Uldren (who still might back out on that name, but is pleased to have something to think of himself by) understands why they might not talk very much a little better now. He’s always known that the world was strange, overly large and hostile. Naivety is his Ghost’s sin alone. The breadth of the issue – and the fact that the only two friendly people he’s met in this life are the ones who put him here – are new, however.

The stars are all out and unfamiliar still. He knows now that it’s because he once lived under a different sky. The moon is at its apex, but he’s never needed much light to see. He wonders briefly if they’re the same way. Uldren brushes his own Ghost reassuringly, encouraging him in that subliminal way to seek out theirs, he'd left earlier. He doesn’t ever want to be alone, but this person has to be familiar in some way – and besides, he needs to process. He flops back on the cold metal and stares at the sky. The clear night clouds over and reopens before they speak again. 

“I can’t apologize. I would, if you truly wanted that, if it would help. But you were dangerous, soon you’ll be dangerous again.” Their voice carries a note of approval at the thought of that particular future, and he really isn’t sure how to feel about it. “There was no right way out. It wasn’t right, but there was no answer that didn’t end up with more corpses on the pile.”

He makes an effort to turn his head, almost paralyzed again. They don’t look at him.

“You’re back, it's a fresh chance. Who knows what we were the first time around- well some of us do. You. Anastasia. Cayde – my friend – almost did. Some few who kept journals in their first lives, some few who died and got back up right away. You’re not alone in knowing, you’re just rare. This is a second chance – if you want it."

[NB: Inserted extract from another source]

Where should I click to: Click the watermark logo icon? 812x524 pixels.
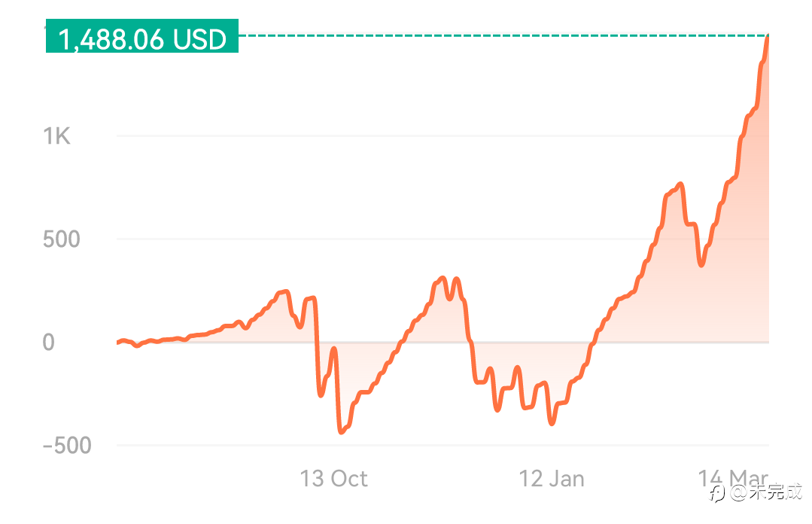719,494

He can’t help but scoff. “Hardly. Even before my past self ‘raised an army and killed’ as you so _charmingly_ put it I seem to have been a public figure. My past will keep lingering over me; and since we all appear to be immortal - not to mention capable of some astoundingly long grudges. I will have an eternity here to pay for the crimes of a man I can’t remember.”

“You could go back to the Awoken,” they interject. “Queen’s tricky, clever and greedy. Has servants who’d move the stars for her. She probably has a way to give you memories. Even if she doesn’t, she’d know more about you than I do.”

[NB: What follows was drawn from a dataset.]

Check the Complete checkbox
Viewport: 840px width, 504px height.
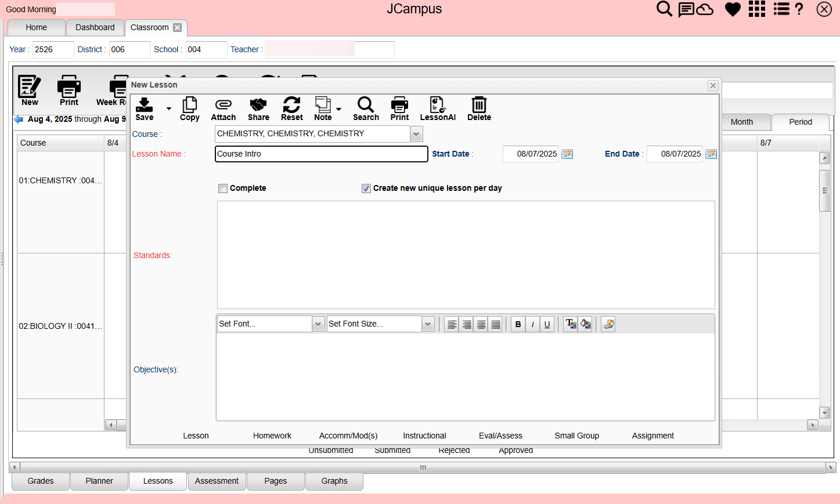click(223, 188)
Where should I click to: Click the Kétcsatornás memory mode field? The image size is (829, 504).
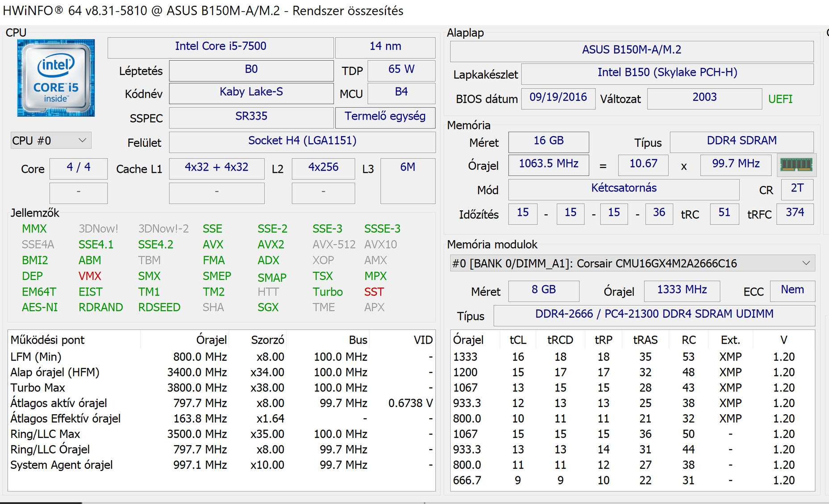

“On what ship? I don’t exactly have much if that’s not already plainly apparent. You said that mine was crashed on Mars.”

“Could dig it up for you, if you wanted – or I could take you there. Or I could give you a new ship and you could fly there yourself since piloting seems to get passed down alright.”

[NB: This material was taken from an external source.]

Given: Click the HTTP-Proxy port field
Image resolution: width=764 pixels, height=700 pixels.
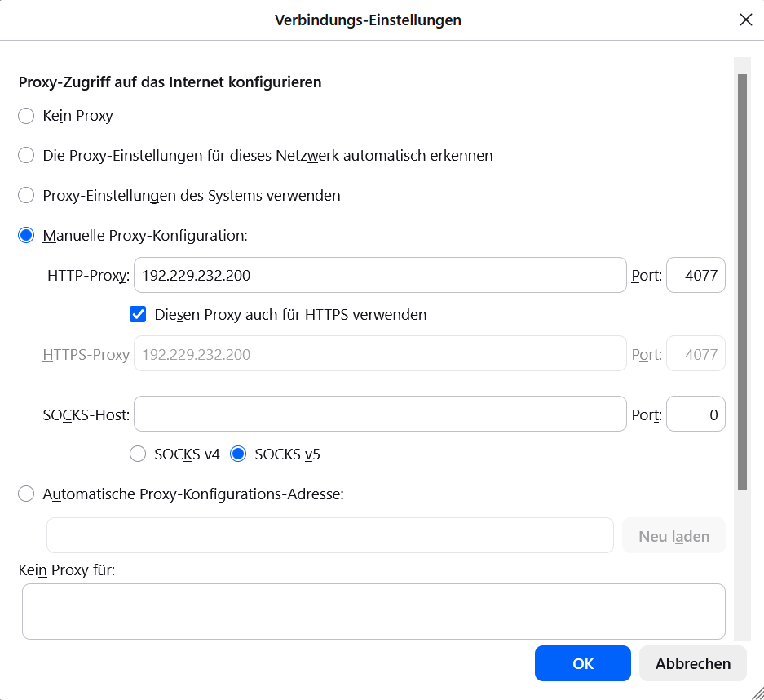Looking at the screenshot, I should coord(696,276).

He wants to snap at them, to push them off his crate. He doesn’t understand – he wants to run from this trap. He wants to know who in their right mind decided that this maudlin thing was their greatest hero (also, he wants a ship). Uldren doesn’t say any of that, so they carry on.

“Could take you to other places if you don’t want to meet with her now – the Shore, maybe? You could find you remaining Barons and Scorn and try to take over again. There’s plenty of distant planets to hide on if you want to; or, you could just take the ship and run. It’s a big galaxy, and you’ve got an awful lot of time on your hands to explore it, if that’s what you’d like.”

Exploration and his own ship and the freedom to tell no one anything sound very appealing. He suspects that wanderlust is the only reason he’s held up under the isolation at all. He could vanish for years – figure out what time means to an immortal. Conquering doesn’t truly appeal to him: he doesn’t want to rule. And besides, the neutrality of the suggestion, the fact that they’d just blandly considered it and offered it up annoyed him – or disturbed him. In all honesty, the two might be one and the same, at least in their case. However, there’s something bitten off the end of their already choppy paragraphs. He still wants more answers, and they owe him at least that much.

“Or?”

They hesitate, “Or you could stay here I suppose-”

“That wasn’t it. Say what you meant to say since you had to have this talk in the first place.”

His demand is sharp, and their responding nod is slow enough that he feels fear; and he hates the fear that he has offended them and now will never hear their answer. For some reason he can’t stand the thought of secrets – he thinks he’d take honesty over that ship.

“You could come with me to the Last City, to the Traveler,” they finally say. “What your Ghost asked you to do. It wouldn’t be easy – grudges are still fresh, even by mortal standards. My word is worth something with the Vanguard, and I’d help you. To acclimate or to leave, or even just to find it. There, there should be a place for anyone willing, for everyone. If not, it’s not the kind of city I was meant to help build. I’ll help you now, if you want, or if you want to be left alone right now and change your mind later, call me and I’ll help then too.”

He reads between the lines of their statement and their history. They’re young – new by anyone’s standards, but especially so from what he’s learned about typical Guardian timescales. Every other person of some import that he’s read about has a minimum of centuries under their belt – not a handful of rushed years. And yet, their titles stretch as long as his forearm. He’s staring at an idiot with a hero complex who’s willing to pin their wavering standing on what seems whim.   
It’d be reckless, and hard, and painful. But he hadn’t done anything like this in his past life; and besides – there was never going to be a kind way out. Uldren (whose name is a burden with weight such that it makes him want something different, but he doesn’t change it, he can’t find it within himself to hide now) sighs.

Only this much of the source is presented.